## STATED EXERCISE
Render everything in the material from the line containing "This screenshot has height=1038, width=1920." down to the line containing "coord(418,706)", both included, as a Markdown table with the columns Row and Text. Number each row and omit any blank lines.
◆ ◆ ◆ ◆ ◆ ◆ ◆
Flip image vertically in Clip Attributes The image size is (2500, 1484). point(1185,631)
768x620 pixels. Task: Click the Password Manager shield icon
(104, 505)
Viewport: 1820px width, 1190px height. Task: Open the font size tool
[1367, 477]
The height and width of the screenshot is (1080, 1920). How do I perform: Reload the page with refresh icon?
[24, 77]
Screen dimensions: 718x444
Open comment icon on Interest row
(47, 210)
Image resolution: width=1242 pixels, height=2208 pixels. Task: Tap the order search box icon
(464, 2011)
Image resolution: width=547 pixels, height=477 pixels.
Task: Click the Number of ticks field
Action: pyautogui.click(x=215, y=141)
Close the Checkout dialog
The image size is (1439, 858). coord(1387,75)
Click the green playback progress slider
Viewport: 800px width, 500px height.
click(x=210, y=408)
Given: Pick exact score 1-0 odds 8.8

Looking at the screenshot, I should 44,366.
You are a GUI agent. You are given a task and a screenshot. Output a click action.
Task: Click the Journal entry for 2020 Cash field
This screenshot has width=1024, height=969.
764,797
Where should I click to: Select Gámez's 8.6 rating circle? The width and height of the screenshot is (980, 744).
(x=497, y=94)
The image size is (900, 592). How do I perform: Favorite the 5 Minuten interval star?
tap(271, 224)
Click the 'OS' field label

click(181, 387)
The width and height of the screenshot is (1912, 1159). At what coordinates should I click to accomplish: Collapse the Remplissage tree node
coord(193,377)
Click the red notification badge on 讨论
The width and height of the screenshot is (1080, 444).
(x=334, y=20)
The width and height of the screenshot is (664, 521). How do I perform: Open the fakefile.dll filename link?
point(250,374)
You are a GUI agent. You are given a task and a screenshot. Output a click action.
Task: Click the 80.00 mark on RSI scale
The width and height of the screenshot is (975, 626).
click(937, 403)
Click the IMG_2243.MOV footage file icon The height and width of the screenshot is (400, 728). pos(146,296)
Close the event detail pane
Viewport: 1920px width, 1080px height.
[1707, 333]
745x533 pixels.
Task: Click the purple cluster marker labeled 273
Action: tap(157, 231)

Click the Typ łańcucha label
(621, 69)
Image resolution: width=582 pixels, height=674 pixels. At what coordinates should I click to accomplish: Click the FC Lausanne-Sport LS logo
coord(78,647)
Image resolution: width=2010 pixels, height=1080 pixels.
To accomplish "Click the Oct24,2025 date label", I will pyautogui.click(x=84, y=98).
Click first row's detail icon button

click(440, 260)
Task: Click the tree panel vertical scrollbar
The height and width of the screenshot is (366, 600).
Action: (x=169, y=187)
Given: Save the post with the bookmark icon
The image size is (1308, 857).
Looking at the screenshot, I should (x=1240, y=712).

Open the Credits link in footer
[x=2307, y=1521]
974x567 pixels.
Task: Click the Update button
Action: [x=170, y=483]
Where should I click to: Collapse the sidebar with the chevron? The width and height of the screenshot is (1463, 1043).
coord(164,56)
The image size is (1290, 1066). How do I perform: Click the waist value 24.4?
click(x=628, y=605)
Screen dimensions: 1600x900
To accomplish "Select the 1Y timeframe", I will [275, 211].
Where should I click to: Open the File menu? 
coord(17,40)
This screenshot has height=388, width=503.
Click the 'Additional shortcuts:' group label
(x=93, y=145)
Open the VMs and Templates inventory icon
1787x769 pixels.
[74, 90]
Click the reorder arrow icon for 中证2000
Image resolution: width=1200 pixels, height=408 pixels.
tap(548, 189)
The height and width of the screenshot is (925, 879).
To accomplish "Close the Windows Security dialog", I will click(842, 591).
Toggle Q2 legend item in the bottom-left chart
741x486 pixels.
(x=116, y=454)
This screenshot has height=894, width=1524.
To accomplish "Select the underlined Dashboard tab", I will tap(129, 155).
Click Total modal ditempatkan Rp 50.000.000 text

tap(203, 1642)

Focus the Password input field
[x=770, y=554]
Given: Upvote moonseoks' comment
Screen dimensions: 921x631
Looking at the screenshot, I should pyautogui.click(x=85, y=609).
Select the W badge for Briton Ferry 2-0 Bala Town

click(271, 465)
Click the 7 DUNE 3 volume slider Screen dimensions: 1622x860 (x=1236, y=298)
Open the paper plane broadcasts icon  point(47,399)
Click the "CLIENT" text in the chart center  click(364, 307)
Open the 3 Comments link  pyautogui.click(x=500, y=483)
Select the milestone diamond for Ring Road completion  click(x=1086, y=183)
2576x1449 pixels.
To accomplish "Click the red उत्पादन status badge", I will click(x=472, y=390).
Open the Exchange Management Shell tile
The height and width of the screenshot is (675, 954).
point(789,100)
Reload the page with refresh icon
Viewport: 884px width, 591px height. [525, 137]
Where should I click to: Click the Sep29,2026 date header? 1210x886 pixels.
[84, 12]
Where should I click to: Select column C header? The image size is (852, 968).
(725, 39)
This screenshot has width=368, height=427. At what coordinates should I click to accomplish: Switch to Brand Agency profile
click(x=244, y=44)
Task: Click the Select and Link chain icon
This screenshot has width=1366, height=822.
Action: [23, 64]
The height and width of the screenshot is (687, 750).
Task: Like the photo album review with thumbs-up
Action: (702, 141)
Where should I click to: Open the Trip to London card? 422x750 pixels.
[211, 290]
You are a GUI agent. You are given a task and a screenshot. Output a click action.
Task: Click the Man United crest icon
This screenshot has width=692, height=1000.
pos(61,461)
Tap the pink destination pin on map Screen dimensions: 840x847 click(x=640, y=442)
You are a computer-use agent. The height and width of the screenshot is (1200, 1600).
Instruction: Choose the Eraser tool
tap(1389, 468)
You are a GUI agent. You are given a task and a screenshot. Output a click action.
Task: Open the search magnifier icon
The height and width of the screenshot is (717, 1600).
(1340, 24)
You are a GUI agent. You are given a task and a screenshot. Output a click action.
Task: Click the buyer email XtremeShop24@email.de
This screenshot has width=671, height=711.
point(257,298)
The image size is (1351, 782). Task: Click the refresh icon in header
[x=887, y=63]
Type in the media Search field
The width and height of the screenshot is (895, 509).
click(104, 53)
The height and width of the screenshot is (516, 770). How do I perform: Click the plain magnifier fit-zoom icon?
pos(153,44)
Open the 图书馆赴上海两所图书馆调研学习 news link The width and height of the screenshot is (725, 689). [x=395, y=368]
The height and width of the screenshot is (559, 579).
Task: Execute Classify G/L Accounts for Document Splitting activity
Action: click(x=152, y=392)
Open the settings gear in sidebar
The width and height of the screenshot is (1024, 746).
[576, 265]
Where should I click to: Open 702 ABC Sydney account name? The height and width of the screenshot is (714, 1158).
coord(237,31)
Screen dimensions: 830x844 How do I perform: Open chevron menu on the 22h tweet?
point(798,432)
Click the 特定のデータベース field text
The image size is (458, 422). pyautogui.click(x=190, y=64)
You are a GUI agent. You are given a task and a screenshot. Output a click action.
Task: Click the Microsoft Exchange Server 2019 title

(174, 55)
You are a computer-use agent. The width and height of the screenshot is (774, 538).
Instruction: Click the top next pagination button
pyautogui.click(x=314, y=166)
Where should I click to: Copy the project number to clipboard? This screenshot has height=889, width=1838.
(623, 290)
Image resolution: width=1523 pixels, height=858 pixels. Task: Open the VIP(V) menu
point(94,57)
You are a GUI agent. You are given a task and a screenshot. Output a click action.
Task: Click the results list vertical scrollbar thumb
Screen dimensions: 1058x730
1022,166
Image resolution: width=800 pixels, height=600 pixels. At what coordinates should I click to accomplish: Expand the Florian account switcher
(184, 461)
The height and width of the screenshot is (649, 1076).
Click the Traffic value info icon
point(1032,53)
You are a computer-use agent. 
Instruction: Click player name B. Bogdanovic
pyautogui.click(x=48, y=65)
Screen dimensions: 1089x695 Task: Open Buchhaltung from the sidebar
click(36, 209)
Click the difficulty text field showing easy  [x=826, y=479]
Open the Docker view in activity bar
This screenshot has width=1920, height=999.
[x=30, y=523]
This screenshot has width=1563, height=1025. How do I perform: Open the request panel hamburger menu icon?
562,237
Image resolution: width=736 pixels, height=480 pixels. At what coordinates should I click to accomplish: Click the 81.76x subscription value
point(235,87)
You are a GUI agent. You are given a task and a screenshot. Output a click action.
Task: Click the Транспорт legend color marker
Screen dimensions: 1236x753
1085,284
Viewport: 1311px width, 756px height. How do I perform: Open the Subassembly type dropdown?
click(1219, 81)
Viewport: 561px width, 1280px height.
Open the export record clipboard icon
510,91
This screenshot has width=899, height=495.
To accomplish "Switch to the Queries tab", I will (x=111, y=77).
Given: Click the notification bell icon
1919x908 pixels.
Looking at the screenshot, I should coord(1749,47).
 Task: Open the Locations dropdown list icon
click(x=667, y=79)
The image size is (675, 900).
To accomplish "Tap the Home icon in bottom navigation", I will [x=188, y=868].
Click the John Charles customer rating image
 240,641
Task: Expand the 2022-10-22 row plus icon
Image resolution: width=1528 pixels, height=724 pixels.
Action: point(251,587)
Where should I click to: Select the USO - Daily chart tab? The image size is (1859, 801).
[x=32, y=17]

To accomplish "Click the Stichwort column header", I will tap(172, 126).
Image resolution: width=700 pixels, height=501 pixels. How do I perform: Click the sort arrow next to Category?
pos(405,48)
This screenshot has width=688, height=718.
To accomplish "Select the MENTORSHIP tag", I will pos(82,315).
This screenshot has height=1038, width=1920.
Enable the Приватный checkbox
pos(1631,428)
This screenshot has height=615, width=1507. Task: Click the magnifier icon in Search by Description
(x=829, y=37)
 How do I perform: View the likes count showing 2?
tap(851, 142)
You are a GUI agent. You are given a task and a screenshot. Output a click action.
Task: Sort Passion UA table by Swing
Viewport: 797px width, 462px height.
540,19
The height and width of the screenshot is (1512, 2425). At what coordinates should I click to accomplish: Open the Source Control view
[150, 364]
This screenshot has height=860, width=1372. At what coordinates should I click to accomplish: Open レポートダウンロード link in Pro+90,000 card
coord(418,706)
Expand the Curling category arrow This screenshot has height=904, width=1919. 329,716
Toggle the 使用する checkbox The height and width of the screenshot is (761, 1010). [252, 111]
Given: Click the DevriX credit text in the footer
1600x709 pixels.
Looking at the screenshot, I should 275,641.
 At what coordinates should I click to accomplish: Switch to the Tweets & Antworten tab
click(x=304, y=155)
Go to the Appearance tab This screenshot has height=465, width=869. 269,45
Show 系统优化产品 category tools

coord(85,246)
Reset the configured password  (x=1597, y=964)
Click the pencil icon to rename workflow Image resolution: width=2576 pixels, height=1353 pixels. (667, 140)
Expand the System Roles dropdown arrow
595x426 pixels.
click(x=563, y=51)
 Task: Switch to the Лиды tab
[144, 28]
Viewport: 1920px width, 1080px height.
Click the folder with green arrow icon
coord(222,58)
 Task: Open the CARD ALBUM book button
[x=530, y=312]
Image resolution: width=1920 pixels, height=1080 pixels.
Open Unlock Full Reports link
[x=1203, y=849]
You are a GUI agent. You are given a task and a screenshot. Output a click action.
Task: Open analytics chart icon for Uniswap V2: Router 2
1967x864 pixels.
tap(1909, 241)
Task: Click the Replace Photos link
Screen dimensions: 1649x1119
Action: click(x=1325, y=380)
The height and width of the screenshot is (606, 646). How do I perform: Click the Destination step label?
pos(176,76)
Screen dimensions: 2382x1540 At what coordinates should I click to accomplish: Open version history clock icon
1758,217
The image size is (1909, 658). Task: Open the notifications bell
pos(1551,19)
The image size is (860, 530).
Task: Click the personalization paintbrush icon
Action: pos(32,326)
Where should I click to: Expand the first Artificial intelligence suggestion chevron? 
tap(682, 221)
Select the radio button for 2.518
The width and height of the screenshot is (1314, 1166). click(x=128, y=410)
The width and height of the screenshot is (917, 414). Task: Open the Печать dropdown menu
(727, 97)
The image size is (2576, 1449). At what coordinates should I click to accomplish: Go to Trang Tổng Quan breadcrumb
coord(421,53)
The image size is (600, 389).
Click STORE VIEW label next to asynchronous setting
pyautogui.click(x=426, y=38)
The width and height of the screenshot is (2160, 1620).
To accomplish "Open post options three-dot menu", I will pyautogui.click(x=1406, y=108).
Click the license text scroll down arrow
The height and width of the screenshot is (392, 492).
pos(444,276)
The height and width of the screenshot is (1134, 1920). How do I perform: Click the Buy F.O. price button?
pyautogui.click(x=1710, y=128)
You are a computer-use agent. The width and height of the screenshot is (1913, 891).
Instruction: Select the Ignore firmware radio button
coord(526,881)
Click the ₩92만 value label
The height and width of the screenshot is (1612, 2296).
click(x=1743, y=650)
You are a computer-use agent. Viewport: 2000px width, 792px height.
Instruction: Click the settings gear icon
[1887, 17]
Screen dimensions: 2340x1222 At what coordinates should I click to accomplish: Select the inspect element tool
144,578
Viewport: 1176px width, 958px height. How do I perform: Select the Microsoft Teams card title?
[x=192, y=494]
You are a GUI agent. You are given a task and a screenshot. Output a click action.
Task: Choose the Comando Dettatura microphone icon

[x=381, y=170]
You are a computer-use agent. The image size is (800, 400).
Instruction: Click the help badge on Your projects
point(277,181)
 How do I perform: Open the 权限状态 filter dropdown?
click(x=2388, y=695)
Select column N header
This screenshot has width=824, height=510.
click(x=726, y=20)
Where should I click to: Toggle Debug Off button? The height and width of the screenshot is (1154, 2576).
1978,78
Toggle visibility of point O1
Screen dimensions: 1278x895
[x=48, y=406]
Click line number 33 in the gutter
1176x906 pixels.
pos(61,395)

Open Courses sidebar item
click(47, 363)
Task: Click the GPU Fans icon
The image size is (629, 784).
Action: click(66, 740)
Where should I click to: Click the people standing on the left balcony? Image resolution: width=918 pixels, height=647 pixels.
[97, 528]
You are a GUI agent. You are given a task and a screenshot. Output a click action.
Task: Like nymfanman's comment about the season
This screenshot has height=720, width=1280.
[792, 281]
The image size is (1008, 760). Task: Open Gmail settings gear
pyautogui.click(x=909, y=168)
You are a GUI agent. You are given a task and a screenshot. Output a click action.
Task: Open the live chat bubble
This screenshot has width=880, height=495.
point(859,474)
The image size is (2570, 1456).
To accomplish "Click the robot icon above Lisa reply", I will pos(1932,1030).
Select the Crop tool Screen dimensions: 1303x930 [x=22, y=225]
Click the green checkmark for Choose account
◆ ◆ ◆ ◆ ◆ ◆ ◆
## OUTPUT OF THE EXERCISE
| Row | Text |
|---|---|
| 1 | This screenshot has height=1038, width=1920. |
| 2 | Enable the Приватный checkbox |
| 3 | pos(1631,428) |
| 4 | This screenshot has height=615, width=1507. Task: Click the magnifier icon in Search by Description |
| 5 | (x=829, y=37) |
| 6 |  How do I perform: View the likes count showing 2? |
| 7 | tap(851, 142) |
| 8 | You are a GUI agent. You are given a task and a screenshot. Output a click action. |
| 9 | Task: Sort Passion UA table by Swing |
| 10 | Viewport: 797px width, 462px height. |
| 11 | 540,19 |
| 12 | The height and width of the screenshot is (1512, 2425). At what coordinates should I click to accomplish: Open the Source Control view |
| 13 | [150, 364] |
| 14 | This screenshot has height=860, width=1372. At what coordinates should I click to accomplish: Open レポートダウンロード link in Pro+90,000 card |
| 15 | coord(418,706) |